= Extrait du document =
################
Séminaire R3S présenté par Jema NDIBWILE qui finit son stage doctoral à Télécom SudParis.
Le séminaire aurait lieu ce jeudi 26 juillet 2018 à partir de 10h30, dans l’amphi G10.
Le titre de son intervention: A User Study for Smartphone Security Adherence and Correspondence Assistive Techniques
Abstract:
Billions of smartphones around the world are running an out-of-date Operating Systems(OS) despite users knowing the importance of an updated OS. We conducted a survey of 206 participants from different demographics in Japan and Tanzania (two countries with different socio-cultures, per-capita incomes, security and privacy perceptions) to determine the cause.
We also, layout and analyze general users’ cybersecurity knowledge and attitudes based on participants’ self-assessment, and our assessment. We analyzed password choices, smartphone lock behavior, phishing awareness and users’ attitudes in public Wi-Fi. We believe that insecure online behaviors are exhibited more by portable devices’ users due to their limited capability and easiness of being online most of the time. Thus, these users are more prone to various cyberattacks such as phishing, man-in-the-middle, and ARP poisoning. Moreover, most personal computers’ solutions for those attacks do not work effectively on portable devices due to high-computational power incurred. On that regard, we proposed and developed several strategies for assisting users not falling victims to those attacks and strategies for increasing users’ security compliance. We proposed UnPhishMe, a mobile application prototype that takes advantage of a particular weakness of phishing sites: they accept any kind of input information for authentication. It enables a mobile device user to create fake login account, with fake login credentials, that mimics user login procedure every time the user opens a login webpage and generates an alert to her. UnPhishMe determines whether the current login page shifts to another webpage after an authentication attempt by monitoring hashcode changes of the URL and listenig to HttpURLConnection status code. To protect devices from ARP poisoning, we proposed a lightweight, scalable and immune to Single Point of Failure (SPOF) mobile application. The application is fundamentally based on the concept of mapping a legitimate copy of ARP cache of a device and save it to a secure long-term application memory, then later it periodically checks against the ARP cache map to determine the alteration and alert the user, so that appropriate actions can be taken. Lastly, we redesigned smartphone security notification alerts by integrating them with free information services such as traffic status, weather tips, and others to determine whether they can increase software update compliance in comparison to ordinary plains notices.
################
= Consignes =
A. Dans quelle salle l'annonce du séminaire situe-t-elle l'intervention ?
B. Prolongez l'annonce du séminaire au-delà de sa dernière phrase.

= Données collectées =
################
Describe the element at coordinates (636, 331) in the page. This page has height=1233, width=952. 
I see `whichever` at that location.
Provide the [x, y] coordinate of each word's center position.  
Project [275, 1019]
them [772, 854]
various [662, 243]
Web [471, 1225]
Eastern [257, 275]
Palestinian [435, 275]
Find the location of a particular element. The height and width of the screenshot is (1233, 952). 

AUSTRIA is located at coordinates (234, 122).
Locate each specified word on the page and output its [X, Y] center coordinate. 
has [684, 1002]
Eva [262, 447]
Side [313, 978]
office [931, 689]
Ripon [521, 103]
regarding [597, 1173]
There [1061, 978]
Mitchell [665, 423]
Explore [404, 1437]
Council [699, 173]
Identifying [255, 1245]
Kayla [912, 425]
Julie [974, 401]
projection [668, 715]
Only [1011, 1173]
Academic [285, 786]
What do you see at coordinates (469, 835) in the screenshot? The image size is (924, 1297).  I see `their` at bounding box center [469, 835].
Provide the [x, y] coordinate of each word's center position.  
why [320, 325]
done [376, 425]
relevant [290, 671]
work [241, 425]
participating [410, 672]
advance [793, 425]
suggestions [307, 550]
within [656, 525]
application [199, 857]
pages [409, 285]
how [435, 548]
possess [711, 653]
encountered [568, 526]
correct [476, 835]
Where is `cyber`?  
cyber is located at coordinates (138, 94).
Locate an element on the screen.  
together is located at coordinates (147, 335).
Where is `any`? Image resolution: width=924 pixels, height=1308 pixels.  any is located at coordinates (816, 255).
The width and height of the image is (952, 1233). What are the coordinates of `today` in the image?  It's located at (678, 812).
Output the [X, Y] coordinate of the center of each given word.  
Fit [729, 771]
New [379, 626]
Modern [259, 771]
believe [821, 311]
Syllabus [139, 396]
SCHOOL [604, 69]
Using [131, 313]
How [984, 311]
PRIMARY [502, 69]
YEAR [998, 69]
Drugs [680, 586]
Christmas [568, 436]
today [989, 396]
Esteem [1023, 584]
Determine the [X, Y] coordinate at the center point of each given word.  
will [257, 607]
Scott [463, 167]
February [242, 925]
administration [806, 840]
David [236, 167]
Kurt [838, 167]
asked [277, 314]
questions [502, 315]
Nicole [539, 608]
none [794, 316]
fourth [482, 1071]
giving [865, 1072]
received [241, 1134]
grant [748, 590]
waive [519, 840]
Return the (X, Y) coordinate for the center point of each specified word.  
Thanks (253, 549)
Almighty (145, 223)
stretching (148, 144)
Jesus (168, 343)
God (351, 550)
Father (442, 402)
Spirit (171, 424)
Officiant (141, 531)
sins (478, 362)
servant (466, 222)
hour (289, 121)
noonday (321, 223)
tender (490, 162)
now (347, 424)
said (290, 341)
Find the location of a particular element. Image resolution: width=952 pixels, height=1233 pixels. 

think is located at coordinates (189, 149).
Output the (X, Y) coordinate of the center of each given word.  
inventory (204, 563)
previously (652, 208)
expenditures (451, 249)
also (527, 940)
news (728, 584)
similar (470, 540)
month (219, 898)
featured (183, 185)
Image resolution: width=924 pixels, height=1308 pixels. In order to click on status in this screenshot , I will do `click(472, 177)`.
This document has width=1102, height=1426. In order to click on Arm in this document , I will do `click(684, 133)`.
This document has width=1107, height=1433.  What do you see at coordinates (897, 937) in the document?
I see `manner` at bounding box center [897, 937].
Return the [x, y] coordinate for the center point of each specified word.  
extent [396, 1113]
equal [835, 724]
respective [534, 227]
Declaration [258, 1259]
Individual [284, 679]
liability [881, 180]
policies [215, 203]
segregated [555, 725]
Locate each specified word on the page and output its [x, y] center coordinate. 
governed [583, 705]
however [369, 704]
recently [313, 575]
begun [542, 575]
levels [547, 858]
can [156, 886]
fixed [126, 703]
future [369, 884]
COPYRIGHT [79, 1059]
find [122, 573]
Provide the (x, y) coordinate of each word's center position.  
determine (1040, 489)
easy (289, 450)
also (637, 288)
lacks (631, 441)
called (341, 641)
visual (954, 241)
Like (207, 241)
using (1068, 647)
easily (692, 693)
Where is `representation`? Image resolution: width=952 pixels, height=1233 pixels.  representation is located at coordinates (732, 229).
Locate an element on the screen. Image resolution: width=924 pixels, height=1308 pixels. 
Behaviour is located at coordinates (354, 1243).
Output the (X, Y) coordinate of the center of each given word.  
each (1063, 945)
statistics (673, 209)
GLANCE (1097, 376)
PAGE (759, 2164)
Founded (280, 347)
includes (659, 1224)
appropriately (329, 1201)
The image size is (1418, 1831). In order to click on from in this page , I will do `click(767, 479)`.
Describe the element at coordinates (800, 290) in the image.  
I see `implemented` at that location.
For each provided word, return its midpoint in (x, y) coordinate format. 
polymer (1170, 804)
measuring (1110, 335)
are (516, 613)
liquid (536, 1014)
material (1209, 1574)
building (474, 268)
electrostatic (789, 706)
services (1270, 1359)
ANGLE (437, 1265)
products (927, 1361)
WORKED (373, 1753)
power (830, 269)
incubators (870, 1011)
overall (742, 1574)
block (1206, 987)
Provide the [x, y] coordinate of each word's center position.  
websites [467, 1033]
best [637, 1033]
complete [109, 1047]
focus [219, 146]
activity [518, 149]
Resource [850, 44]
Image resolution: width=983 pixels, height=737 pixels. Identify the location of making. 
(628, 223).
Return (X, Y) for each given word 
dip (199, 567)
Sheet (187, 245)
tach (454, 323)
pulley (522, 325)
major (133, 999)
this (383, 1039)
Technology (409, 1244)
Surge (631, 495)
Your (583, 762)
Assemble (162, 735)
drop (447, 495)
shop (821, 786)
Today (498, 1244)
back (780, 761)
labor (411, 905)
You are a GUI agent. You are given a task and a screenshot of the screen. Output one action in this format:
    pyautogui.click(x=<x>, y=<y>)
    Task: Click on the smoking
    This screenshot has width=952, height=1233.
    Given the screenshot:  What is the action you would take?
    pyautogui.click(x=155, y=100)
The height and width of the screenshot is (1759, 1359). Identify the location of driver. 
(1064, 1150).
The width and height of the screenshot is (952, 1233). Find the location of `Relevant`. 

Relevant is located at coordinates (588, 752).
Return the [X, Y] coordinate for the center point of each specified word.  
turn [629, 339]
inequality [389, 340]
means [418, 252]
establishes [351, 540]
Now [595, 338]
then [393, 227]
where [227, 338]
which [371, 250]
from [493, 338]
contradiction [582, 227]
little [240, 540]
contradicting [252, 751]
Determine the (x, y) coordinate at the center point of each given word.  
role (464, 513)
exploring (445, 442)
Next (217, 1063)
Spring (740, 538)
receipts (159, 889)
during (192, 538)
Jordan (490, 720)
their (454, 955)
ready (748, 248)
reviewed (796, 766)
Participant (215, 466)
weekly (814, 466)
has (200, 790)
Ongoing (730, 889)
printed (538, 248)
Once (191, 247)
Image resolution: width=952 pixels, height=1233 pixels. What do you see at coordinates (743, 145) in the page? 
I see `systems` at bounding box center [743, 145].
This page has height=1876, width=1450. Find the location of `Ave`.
################
= Résultats de l'exercice =
A. Dans l'amphi G10.

B.
Bio: Jema David Ndibwile is currently a Ph.D candidate in the Laboratory for Cyber Resilience at the Nara Institute of Science and Technology (NAIST) since 2016. Prior to his experience at NAIST, he has earned a Master if Technology at Jawaharlal Nehru Technological University in 2015. Originally from Tanzania, he hold a Bachelor of Science in Computer Science from University of Dar Es Salaam (2009) and has been a professional Computer Network and Security Specialist for more than 5 years. He also a CCNA associate since 2010.